▸ **Текст страницы**
◆ ◆ ◆ ◆

Портрет поэта Василия Жуковского кисти Карла Брюллова, 1837 г.
Представьте: с войны Афанасию Бунину, помещику из Тульской губернии, привозят двух сестричек-турчанок. Мужчина женат и страстен: в браке у него уже родилось 11 детей, но выжили только четыре дочки. А плененным турецким девочкам Сальхе и Фатьме было 16 и 11. Младшая умерла, старшая стала наложницей помещика, ее крестили, нарекли Елизаветой Турчаниновой. Она и стала матерью Василия Жуковского. Работала ключницей, нянчила детей своего господина, рожала… Чтобы законно оформить сына, Афанасий Бунин привлек в эту мелодраму еще одного человека – Андрея Жуковского. Ему нужны были деньги, и он был удобен как приемный отец благородного происхождения.
Подобная мешанина из фактов кажется более уместной в плохом историческом сериале. Или старой доброй пьесе из испанской жизни – «Дон Сезар де Базан», например… Интересно, что и дальше все в его жизни шло диковато и непредсказуемо. Любая линия из жизни Василия Андреевича выстраивается вполне логично, но каждая из них показывает нам как бы разных людей. Попытаемся с ними познакомиться.
Все прожитые Жуковским эпизоды достойны отдельных биографий, которые как бы ничем и не связаны. Советские школьники знали про роль, которую судьба отвела Жуковскому как человеку, близкому Пушкину. Еще одна история — выкуп из крепостничества Тараса Шевченко. Еще одна — переводы «Одиссеи» и «Илиады», внесшие бесценный вклад в российскую словесность (а ведь были еще переводы из Байрона, Сервантеса, Шиллера…) И Бородинская битва была – Жуковский участвовал в войне 1812 года.

◆ ◆ ◆ ◆

▸ **Предоставленные материалы**
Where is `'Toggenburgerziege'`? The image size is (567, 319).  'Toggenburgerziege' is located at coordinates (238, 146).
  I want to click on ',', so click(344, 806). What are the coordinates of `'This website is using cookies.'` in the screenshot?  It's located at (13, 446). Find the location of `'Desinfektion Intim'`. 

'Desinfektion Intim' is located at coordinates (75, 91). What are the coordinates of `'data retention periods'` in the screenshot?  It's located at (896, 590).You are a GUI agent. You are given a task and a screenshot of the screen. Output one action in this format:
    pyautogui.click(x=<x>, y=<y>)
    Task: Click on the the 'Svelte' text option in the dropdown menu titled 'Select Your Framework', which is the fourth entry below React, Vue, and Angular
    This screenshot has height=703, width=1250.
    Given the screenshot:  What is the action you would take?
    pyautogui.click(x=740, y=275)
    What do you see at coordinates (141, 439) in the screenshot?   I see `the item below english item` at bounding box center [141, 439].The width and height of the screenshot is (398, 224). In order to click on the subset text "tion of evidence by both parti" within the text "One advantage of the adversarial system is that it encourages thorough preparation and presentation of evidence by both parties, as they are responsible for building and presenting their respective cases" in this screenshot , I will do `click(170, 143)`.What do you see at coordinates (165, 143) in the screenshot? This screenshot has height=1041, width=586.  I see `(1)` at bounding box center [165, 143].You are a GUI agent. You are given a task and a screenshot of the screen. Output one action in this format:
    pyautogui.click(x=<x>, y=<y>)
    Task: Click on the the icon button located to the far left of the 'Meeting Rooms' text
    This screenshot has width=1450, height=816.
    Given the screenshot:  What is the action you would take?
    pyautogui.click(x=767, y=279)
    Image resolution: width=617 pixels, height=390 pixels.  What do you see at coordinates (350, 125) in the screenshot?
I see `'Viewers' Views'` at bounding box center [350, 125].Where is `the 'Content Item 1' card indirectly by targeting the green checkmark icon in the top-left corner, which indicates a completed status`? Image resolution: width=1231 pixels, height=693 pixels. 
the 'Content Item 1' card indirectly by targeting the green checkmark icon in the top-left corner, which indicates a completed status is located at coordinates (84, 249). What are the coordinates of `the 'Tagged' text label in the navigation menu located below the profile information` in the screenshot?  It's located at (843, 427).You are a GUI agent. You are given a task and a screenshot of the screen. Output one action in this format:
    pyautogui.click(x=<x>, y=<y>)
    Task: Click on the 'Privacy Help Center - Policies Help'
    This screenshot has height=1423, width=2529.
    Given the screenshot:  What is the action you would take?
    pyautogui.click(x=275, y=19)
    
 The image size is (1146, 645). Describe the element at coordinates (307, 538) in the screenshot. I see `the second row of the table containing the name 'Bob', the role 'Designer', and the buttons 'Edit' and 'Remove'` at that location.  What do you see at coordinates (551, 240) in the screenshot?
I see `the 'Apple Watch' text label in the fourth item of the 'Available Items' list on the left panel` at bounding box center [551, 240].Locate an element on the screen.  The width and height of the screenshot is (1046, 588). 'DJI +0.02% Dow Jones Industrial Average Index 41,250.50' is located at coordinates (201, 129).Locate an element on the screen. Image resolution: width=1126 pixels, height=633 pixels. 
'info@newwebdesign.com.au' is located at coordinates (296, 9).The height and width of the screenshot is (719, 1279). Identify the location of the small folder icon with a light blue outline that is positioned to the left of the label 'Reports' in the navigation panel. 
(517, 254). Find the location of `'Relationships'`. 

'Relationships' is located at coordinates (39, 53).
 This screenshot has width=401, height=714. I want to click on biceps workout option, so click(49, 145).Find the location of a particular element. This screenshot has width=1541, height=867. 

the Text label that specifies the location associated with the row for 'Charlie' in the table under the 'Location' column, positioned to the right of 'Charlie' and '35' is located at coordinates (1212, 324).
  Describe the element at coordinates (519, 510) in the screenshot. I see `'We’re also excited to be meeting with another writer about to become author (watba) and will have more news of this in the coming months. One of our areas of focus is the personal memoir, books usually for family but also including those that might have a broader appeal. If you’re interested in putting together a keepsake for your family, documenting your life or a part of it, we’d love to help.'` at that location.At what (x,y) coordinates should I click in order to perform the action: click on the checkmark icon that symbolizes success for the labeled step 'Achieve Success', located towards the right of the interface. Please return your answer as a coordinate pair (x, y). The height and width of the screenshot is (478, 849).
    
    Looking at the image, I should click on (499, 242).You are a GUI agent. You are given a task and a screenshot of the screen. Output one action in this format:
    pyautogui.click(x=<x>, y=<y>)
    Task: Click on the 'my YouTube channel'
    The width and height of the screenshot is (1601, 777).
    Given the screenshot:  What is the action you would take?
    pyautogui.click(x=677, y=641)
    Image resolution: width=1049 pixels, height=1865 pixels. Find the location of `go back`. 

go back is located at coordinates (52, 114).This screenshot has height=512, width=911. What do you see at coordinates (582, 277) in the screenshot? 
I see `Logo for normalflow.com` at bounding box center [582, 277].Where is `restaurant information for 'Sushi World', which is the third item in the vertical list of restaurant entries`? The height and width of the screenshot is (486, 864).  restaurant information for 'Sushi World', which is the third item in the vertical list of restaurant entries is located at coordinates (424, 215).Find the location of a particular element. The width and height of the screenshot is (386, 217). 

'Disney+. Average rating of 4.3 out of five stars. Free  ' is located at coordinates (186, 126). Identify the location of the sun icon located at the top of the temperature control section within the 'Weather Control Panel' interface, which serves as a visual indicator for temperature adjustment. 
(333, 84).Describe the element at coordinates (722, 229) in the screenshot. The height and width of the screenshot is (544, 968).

◆ ◆ ◆ ◆

▸ **Что требуется**
Объясните по тексту о Василии Жуковском, с какой целью Афанасий Бунин привлек Андрея Жуковского и чем тот подходил для этой роли. Уложитесь в одно-два предложения.

▸ **Выполненное задание**
Афанасий Бунин привлек Андрея Жуковского, чтобы законно оформить сына. Андрею Жуковскому нужны были деньги, и он был удобен как приемный отец благородного происхождения.